Chargé des Affaires religieuses, Nasr al-Din Mufreh a remis de l’ordre dans son ministère, congédiant nombre de fonctionnaires islamisés (et y gagnant au passage le surnom de « tracteur »). Plusieurs associations caritatives ont été dissoutes, et des centres prônant un islam rigoriste, fermés à l’occasion de ce que le chercheur Bachir el-Chérif compare à « une immense purge ».
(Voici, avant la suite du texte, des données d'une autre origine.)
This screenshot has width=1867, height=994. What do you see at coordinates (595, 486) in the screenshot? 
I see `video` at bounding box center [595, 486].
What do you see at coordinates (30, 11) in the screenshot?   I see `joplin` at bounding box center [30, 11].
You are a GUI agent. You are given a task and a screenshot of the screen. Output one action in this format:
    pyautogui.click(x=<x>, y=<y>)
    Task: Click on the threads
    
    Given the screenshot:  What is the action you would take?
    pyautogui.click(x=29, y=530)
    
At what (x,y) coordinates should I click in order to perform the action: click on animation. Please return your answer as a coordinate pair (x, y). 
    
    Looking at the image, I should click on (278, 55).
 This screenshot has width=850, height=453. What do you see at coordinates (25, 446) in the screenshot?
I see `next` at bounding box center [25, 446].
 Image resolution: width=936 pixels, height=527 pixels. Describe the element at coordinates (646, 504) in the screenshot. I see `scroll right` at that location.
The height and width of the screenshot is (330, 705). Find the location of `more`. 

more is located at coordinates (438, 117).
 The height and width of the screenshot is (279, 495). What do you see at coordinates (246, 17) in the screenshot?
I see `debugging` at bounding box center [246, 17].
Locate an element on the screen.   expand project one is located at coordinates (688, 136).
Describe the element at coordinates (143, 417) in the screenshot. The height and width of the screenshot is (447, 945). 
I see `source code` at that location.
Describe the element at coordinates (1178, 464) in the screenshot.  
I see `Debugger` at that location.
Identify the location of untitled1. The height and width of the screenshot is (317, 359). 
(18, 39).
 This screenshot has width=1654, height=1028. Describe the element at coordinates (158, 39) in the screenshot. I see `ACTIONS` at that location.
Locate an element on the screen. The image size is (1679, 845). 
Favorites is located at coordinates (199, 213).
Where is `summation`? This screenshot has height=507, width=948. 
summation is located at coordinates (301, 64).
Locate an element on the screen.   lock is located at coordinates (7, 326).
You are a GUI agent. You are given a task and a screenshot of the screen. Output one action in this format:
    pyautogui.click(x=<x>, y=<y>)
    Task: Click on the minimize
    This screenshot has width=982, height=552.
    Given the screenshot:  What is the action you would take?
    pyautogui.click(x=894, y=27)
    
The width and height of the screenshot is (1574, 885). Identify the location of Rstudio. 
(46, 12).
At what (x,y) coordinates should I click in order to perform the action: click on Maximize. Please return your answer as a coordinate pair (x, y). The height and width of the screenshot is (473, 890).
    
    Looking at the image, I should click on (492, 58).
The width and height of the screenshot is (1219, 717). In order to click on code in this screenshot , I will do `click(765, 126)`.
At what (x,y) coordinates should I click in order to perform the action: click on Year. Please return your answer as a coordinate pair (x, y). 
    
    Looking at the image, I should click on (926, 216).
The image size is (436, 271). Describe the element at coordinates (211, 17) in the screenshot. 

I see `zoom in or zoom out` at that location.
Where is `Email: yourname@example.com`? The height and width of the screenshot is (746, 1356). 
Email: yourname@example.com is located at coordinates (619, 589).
« Les mouvements islamistes soudanais vont décliner faute de soutiens financiers et sociaux », affirme ce professeur de sciences politiques. Lui qui enseigne à l’université de Khartoum est heureux de pouvoir, pour la première fois de sa carrière, évoquer les écrits de Karl Marx devant ses étudiants, même si cela lui vaut l’hostilité de nombre de ses collègues autrefois membres du Parti du congrès national (NCP), d’Omar el-Béchir.
À Khartoum, les doyens des universités publiques ont changé, mais l’ambiance est loin d’être apaisée. Jugés trop contestataires, des dizaines d’étudiants ont été renvoyés.
Ces derniers mois, ces jeunes qui s’étaient massivement mobilisés contre El-Béchir ont organisé des sit-in dans les établissements, accentuant la pression sur le gouvernement civil. Le souvenir des violences orchestrées par les milices et les organisations de jeunesse de l’ancien régime n’a pas non plus disparu.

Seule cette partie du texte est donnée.